La preuve en est que
les plaies restèrent ainsi à l’Hôpital général telles qu’elles y étaient
arrivées de la forêt, bandées avec des linges de fortune non stérilisés, autour
desquels on avait enroulé des lianes de forêt ou de chikwangue jusqu’au
lendemain, sans qu’aucun personnel soignant ne s’en occupe !
Le lendemain matin, c’est-à-dire
le vendredi 14 février 2020, la situation du jeune homme allait de mal en pis.

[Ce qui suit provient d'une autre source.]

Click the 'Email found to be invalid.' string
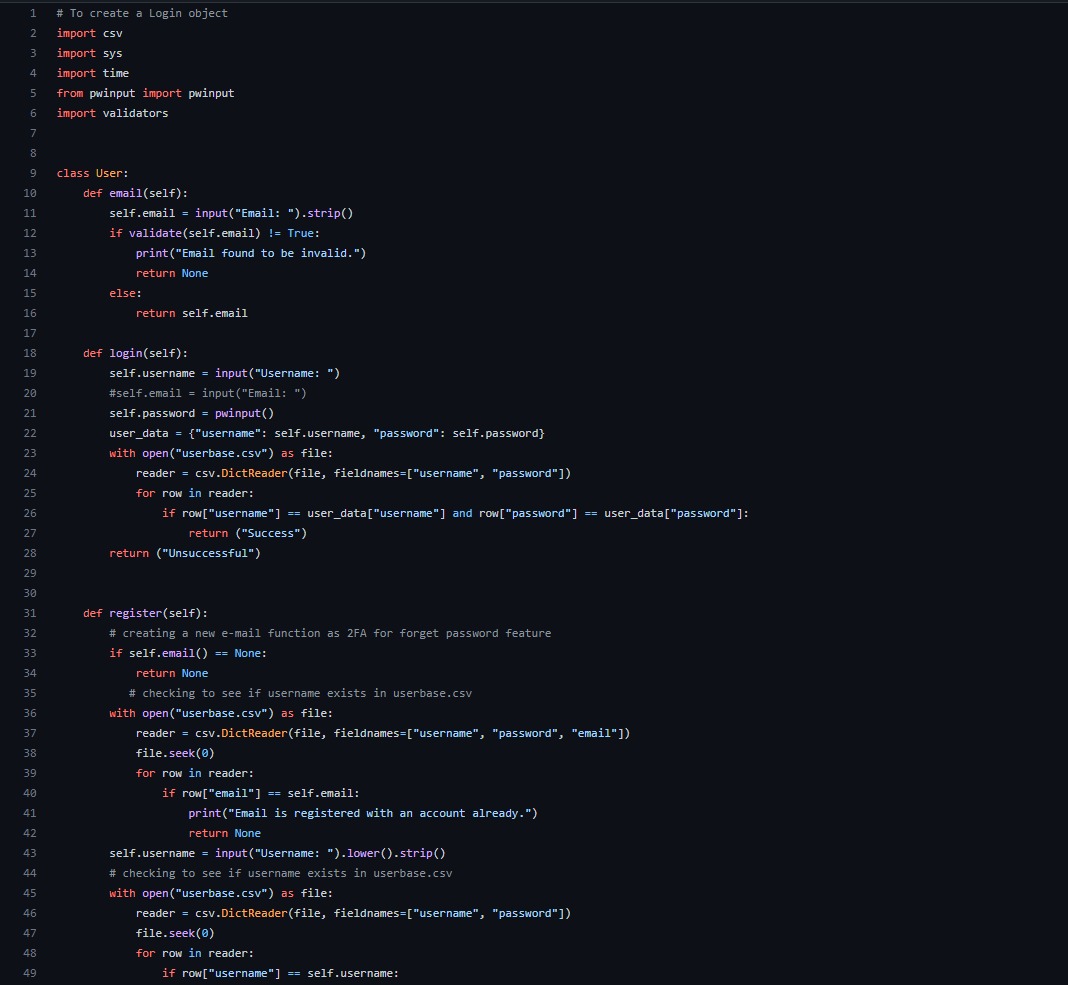coord(266,253)
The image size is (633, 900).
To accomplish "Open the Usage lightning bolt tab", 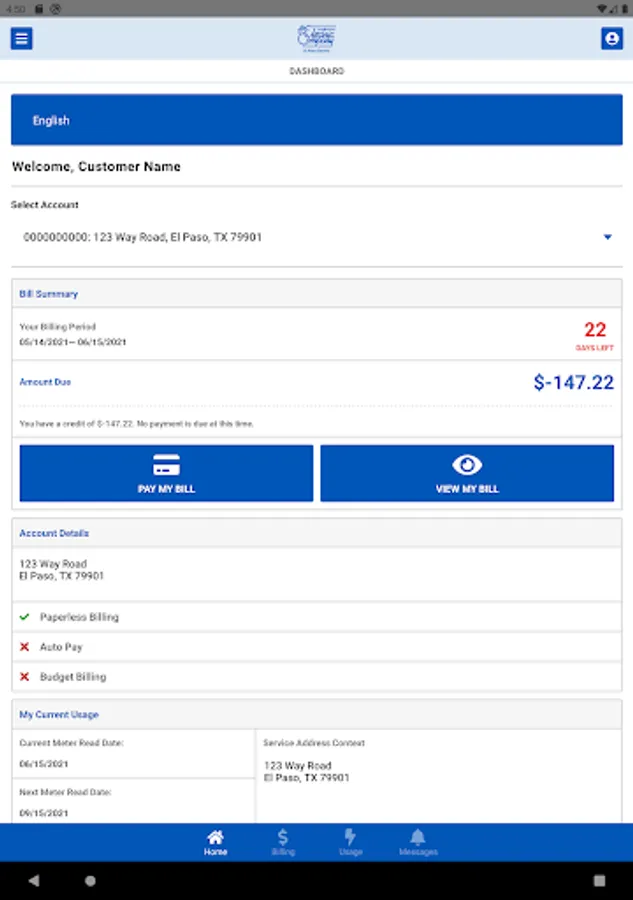I will (350, 843).
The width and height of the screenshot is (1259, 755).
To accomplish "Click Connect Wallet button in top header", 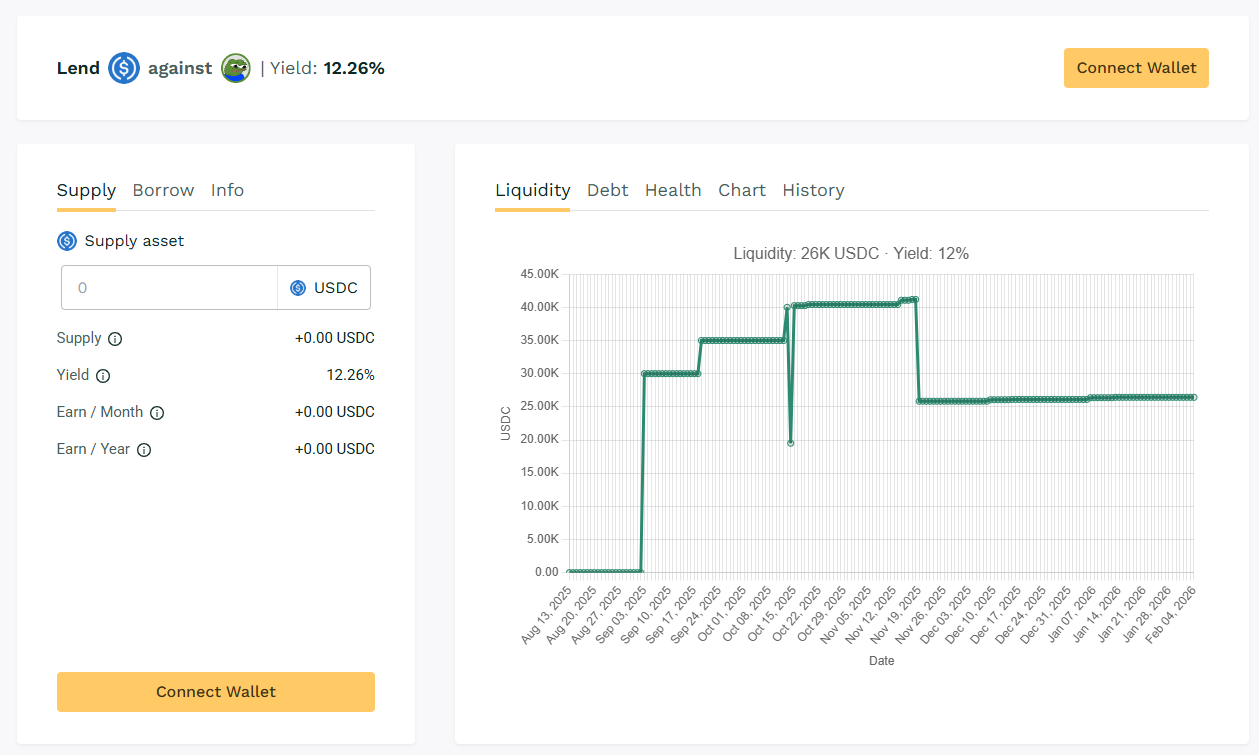I will pyautogui.click(x=1136, y=68).
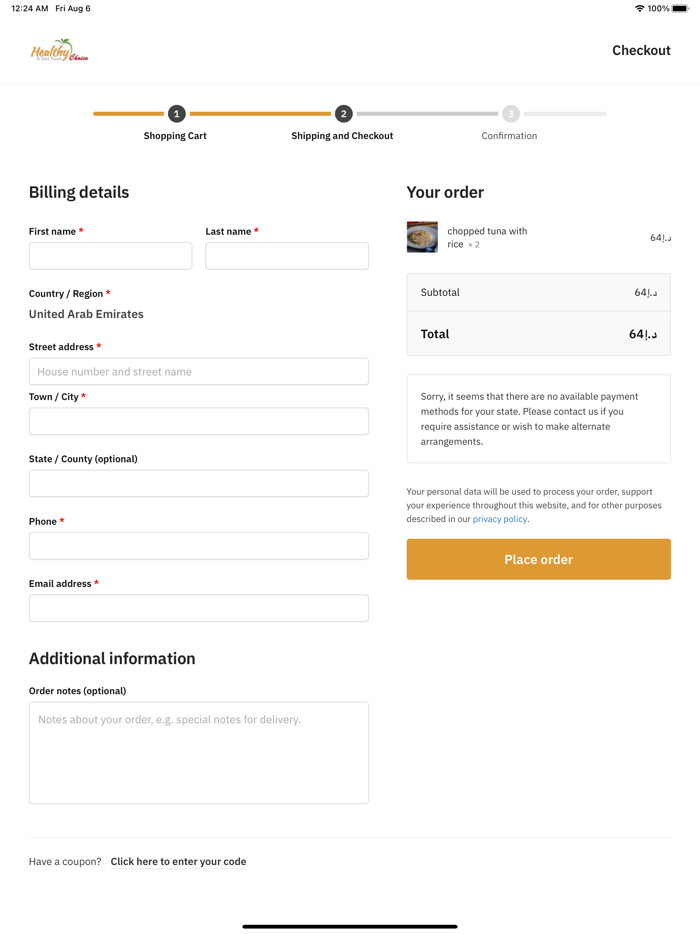Tap the Wi-Fi status icon

coord(639,8)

Perte de sang et de la force corporelle, les plaies en putréfaction devenant de
plus en plus nauséabondes et attirant des mouches de tous bords…
Affolée par l’ampleur
de l’évènement, la pauvre dame continua pour la énième fois de supplier les
médecins de venir soigner son mari, et décida après consultation avec quelques
membres de famille de Mokako se trouvant à l’hôpital, de quitter l’Hôpital
général de Bumba pour se rendre à n’importe quel autre centre de santé de la
cité de Bumba. Le choix porta sur le Centre de santé CNCA (des protestants) du
Quartier Mobutu où ils se dirigèrent aussitôt et furent accueillis par
l’Infirmier A0 Nguma qui les orienta sans tergiversation vers l’Hôpital Notre
Dame du Révérend Père Carlos Rommel que gèrent les Religieuses de la
Congrégation de la Doctrine chrétienne.
C’était déjà vers 15
heures que le cortège du malade arriva à l’Hôpital Notre Dame, l’heure à
laquelle certains services ferment (tels que le laboratoire, le bloc
opératoire, les radios, etc., sauf en cas d’urgence) pour laisser la place au
dispensaire et au service de permanence en vue des soins ambulatoires ou des malades
hospitalisées…
Le service d’accueil (des
sentinelles) les orienta immédiatement vers le bloc opératoire où deux
infirmiers, Papy Mole et Norbert Akpoma trainaient encore, en train de remettre
tout à l’ordre avant la fermeture. Ceux-ci les reçurent et étendirent le
patient sur le lit de pansement et se mirent immédiatement à délier les lianes
et à enlever lesdits linges de fortune imbibés de sang du malheureux. On y
voyait tomber par terre des
morceaux de chaires humaines au niveaux des plaies béantes après les avoir
mises à nu.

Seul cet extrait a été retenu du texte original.